En 2021, un site d'information franco-camerounais a rapporté à tort que St. Michael et ses associés avaient été accusés d'avoir armé des sécessionnistes, et non de contrebande. Les procureurs n'ont pas précisé à qui les armes étaient envoyées. Dans son témoignage, St. Michael a déclaré avoir été approché par les Forces de défense d'Ambazonie, un groupe armé sécessionniste camerounais, mais avoir refusé de leur vendre ou de leur transférer des armes. Il voulait plutôt, dit-il, les donner à des individus "responsables" pour protéger leurs communautés.

Une date de condamnation n'a pas encore été fixée pour St. Michael. La violation de la loi sur le contrôle des exportations d'armes, qui interdit l'exportation de diverses catégories d'armes à feu et de munitions sans licence, est un crime passible d'une peine maximale de 20 ans de prison et d'amendes pouvant atteindre 1 million de dollars.

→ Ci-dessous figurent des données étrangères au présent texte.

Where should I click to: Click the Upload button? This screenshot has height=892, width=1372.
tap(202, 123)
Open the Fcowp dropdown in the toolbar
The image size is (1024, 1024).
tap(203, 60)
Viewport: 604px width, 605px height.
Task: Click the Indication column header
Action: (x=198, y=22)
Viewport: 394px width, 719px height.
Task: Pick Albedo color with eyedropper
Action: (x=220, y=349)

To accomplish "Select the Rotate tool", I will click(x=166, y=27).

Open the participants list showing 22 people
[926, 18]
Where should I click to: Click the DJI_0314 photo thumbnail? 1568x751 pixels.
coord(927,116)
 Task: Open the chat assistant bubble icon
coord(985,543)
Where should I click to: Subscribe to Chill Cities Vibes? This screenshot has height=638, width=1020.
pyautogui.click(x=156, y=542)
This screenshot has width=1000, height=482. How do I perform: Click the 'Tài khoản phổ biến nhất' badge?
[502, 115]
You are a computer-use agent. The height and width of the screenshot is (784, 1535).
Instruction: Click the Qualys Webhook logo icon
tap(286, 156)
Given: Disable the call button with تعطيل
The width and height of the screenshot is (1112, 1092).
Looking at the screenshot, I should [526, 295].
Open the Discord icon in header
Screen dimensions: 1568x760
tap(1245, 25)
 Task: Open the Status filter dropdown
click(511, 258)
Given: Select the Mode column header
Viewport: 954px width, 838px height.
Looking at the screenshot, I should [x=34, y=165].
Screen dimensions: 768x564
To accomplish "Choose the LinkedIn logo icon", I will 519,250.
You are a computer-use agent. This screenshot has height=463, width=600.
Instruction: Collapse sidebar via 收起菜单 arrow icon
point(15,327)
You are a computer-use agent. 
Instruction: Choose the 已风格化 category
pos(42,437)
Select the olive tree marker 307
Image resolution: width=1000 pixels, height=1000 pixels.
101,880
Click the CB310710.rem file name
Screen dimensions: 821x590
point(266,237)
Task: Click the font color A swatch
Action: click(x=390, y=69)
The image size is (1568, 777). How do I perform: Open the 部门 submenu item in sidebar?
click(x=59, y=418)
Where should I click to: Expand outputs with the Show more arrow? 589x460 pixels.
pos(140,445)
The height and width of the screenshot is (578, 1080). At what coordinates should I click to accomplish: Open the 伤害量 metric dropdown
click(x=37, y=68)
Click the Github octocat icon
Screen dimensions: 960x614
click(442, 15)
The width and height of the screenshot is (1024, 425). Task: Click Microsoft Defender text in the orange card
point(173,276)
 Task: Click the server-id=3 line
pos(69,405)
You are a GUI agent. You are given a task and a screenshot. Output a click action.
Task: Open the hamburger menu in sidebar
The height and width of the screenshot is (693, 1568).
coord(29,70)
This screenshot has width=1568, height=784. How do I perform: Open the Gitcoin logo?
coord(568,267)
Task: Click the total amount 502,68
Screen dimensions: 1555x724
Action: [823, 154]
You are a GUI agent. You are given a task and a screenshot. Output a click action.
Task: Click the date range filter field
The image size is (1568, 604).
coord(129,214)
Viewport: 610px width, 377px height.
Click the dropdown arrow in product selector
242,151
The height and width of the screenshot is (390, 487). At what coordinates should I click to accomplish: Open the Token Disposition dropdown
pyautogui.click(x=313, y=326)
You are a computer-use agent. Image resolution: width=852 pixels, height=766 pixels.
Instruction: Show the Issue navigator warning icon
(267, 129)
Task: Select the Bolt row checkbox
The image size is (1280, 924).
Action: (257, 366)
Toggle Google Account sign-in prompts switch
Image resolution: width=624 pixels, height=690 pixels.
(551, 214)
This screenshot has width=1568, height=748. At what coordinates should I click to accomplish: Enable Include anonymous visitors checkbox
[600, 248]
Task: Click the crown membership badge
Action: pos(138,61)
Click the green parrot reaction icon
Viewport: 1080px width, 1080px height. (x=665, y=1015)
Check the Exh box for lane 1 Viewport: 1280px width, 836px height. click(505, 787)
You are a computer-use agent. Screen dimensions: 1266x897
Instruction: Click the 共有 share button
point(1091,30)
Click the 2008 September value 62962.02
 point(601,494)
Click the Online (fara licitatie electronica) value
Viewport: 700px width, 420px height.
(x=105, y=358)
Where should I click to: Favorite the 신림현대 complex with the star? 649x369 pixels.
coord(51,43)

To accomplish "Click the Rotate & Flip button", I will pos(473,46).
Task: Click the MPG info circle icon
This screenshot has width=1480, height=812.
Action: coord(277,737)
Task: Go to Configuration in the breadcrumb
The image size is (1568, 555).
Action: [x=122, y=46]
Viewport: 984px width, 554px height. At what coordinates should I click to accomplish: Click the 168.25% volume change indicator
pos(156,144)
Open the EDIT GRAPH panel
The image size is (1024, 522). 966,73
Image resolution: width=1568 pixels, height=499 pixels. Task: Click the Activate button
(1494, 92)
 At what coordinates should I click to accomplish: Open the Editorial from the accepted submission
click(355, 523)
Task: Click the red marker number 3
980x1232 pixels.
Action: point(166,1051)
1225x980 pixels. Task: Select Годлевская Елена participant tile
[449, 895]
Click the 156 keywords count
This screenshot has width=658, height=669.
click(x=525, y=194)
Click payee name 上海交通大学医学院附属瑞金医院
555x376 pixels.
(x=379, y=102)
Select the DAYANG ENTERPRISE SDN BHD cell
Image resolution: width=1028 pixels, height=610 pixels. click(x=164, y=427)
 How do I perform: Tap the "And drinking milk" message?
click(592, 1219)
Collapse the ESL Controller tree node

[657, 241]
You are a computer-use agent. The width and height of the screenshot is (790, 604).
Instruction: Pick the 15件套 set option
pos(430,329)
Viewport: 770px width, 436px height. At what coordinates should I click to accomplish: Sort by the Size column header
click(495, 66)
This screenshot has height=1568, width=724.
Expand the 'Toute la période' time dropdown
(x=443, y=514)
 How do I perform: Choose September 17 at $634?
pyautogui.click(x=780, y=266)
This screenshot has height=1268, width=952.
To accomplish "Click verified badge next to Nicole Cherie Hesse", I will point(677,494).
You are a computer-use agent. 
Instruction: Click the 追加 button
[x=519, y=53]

Alors qu'il attend sa punition, le conflit couve au Cameroun. Des menaces d'attaques de la part de groupes séparatistes en janvier planaient sur la Coupe d'Afrique des Nations alors que le Cameroun accueillait le tournoi de football du continent. Des hommes armés ont incendié une église et enlevé cinq prêtres catholiques dans le sud-ouest du Cameroun en septembre, ce que les séparatistes ont désavoué comme étant les actions d'un groupe dissident.

Les rapports de violence incitent toujours les membres de la diaspora à agir, a déclaré Boh, bien qu'ils craignent d'avoir été négligés alors que de nouveaux conflits retiennent l'attention du monde. Regardant de loin, ils attendent et s'inquiètent, se demandant comment aider au mieux.